Information provided: Begin
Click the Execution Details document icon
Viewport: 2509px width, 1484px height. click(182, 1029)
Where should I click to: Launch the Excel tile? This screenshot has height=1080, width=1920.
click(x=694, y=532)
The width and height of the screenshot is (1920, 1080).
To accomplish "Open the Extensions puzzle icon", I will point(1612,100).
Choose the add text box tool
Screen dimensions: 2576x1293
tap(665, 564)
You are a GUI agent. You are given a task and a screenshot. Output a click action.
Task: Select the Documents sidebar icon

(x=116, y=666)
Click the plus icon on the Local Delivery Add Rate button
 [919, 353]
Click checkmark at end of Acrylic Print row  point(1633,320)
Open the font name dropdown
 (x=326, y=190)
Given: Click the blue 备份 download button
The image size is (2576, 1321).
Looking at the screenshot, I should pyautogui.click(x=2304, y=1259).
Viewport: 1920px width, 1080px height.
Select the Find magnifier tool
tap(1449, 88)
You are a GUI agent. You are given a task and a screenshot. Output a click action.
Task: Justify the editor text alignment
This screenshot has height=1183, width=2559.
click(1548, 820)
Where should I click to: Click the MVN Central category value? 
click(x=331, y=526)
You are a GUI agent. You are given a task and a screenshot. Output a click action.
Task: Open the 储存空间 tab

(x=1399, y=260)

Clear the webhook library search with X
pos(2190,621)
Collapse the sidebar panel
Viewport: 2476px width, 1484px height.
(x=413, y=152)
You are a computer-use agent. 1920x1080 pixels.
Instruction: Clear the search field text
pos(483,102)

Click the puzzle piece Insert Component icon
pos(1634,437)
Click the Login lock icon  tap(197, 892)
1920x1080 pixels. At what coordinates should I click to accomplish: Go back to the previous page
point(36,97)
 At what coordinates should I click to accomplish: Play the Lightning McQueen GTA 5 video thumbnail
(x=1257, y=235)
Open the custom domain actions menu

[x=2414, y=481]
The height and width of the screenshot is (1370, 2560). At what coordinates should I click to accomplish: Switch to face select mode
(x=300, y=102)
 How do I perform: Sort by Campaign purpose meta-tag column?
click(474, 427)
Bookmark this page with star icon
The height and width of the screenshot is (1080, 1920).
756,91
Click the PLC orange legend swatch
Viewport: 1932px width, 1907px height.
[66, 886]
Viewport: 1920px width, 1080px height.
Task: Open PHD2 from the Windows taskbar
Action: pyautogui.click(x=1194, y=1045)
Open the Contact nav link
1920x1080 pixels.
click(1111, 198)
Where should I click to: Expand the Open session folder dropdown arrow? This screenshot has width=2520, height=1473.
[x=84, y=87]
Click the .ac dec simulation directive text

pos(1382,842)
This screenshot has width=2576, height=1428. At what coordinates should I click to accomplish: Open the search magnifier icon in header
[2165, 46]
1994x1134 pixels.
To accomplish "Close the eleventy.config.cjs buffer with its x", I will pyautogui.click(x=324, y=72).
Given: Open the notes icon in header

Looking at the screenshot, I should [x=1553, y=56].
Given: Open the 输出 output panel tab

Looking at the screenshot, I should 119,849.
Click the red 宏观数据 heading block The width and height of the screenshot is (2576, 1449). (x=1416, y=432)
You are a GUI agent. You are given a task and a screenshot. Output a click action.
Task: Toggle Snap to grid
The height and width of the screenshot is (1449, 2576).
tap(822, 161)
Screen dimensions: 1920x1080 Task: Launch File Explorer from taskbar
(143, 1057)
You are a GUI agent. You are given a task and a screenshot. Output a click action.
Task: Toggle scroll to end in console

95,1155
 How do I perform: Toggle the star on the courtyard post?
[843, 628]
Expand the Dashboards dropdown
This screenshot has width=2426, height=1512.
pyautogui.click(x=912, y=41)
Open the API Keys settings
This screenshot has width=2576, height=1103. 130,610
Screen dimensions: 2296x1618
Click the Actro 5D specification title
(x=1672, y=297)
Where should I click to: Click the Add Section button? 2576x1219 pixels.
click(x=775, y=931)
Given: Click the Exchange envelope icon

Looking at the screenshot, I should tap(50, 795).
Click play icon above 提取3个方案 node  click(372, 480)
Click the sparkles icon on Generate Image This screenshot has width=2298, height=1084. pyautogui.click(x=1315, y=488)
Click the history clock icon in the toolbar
Information provided: End
Using the data above, restate every record word for word.

§ **Response to the exercise**:
Click the Execution Details document icon
Viewport: 2509px width, 1484px height. click(182, 1029)
Where should I click to: Launch the Excel tile? This screenshot has height=1080, width=1920.
click(x=694, y=532)
The width and height of the screenshot is (1920, 1080).
To accomplish "Open the Extensions puzzle icon", I will point(1612,100).
Choose the add text box tool
Screen dimensions: 2576x1293
tap(665, 564)
You are a GUI agent. You are given a task and a screenshot. Output a click action.
Task: Select the Documents sidebar icon

(x=116, y=666)
Click the plus icon on the Local Delivery Add Rate button
 [919, 353]
Click checkmark at end of Acrylic Print row  point(1633,320)
Open the font name dropdown
 (x=326, y=190)
Given: Click the blue 备份 download button
The image size is (2576, 1321).
Looking at the screenshot, I should pyautogui.click(x=2304, y=1259).
Viewport: 1920px width, 1080px height.
Select the Find magnifier tool
tap(1449, 88)
You are a GUI agent. You are given a task and a screenshot. Output a click action.
Task: Justify the editor text alignment
This screenshot has height=1183, width=2559.
click(1548, 820)
Where should I click to: Click the MVN Central category value? 
click(x=331, y=526)
You are a GUI agent. You are given a task and a screenshot. Output a click action.
Task: Open the 储存空间 tab

(x=1399, y=260)

Clear the webhook library search with X
pos(2190,621)
Collapse the sidebar panel
Viewport: 2476px width, 1484px height.
(x=413, y=152)
You are a computer-use agent. 1920x1080 pixels.
Instruction: Clear the search field text
pos(483,102)

Click the puzzle piece Insert Component icon
pos(1634,437)
Click the Login lock icon  tap(197, 892)
1920x1080 pixels. At what coordinates should I click to accomplish: Go back to the previous page
point(36,97)
 At what coordinates should I click to accomplish: Play the Lightning McQueen GTA 5 video thumbnail
(x=1257, y=235)
Open the custom domain actions menu

[x=2414, y=481]
The height and width of the screenshot is (1370, 2560). At what coordinates should I click to accomplish: Switch to face select mode
(x=300, y=102)
 How do I perform: Sort by Campaign purpose meta-tag column?
click(474, 427)
Bookmark this page with star icon
The height and width of the screenshot is (1080, 1920).
756,91
Click the PLC orange legend swatch
Viewport: 1932px width, 1907px height.
[66, 886]
Viewport: 1920px width, 1080px height.
Task: Open PHD2 from the Windows taskbar
Action: pyautogui.click(x=1194, y=1045)
Open the Contact nav link
1920x1080 pixels.
click(1111, 198)
Where should I click to: Expand the Open session folder dropdown arrow? This screenshot has width=2520, height=1473.
[x=84, y=87]
Click the .ac dec simulation directive text

pos(1382,842)
This screenshot has width=2576, height=1428. At what coordinates should I click to accomplish: Open the search magnifier icon in header
[2165, 46]
1994x1134 pixels.
To accomplish "Close the eleventy.config.cjs buffer with its x", I will pyautogui.click(x=324, y=72).
Given: Open the notes icon in header

Looking at the screenshot, I should [x=1553, y=56].
Given: Open the 输出 output panel tab

Looking at the screenshot, I should 119,849.
Click the red 宏观数据 heading block The width and height of the screenshot is (2576, 1449). (x=1416, y=432)
You are a GUI agent. You are given a task and a screenshot. Output a click action.
Task: Toggle Snap to grid
The height and width of the screenshot is (1449, 2576).
tap(822, 161)
Screen dimensions: 1920x1080 Task: Launch File Explorer from taskbar
(143, 1057)
You are a GUI agent. You are given a task and a screenshot. Output a click action.
Task: Toggle scroll to end in console

95,1155
 How do I perform: Toggle the star on the courtyard post?
[843, 628]
Expand the Dashboards dropdown
This screenshot has width=2426, height=1512.
pyautogui.click(x=912, y=41)
Open the API Keys settings
This screenshot has width=2576, height=1103. 130,610
Screen dimensions: 2296x1618
Click the Actro 5D specification title
(x=1672, y=297)
Where should I click to: Click the Add Section button? 2576x1219 pixels.
click(x=775, y=931)
Given: Click the Exchange envelope icon

Looking at the screenshot, I should tap(50, 795).
Click play icon above 提取3个方案 node  click(372, 480)
Click the sparkles icon on Generate Image This screenshot has width=2298, height=1084. pyautogui.click(x=1315, y=488)
Click the history clock icon in the toolbar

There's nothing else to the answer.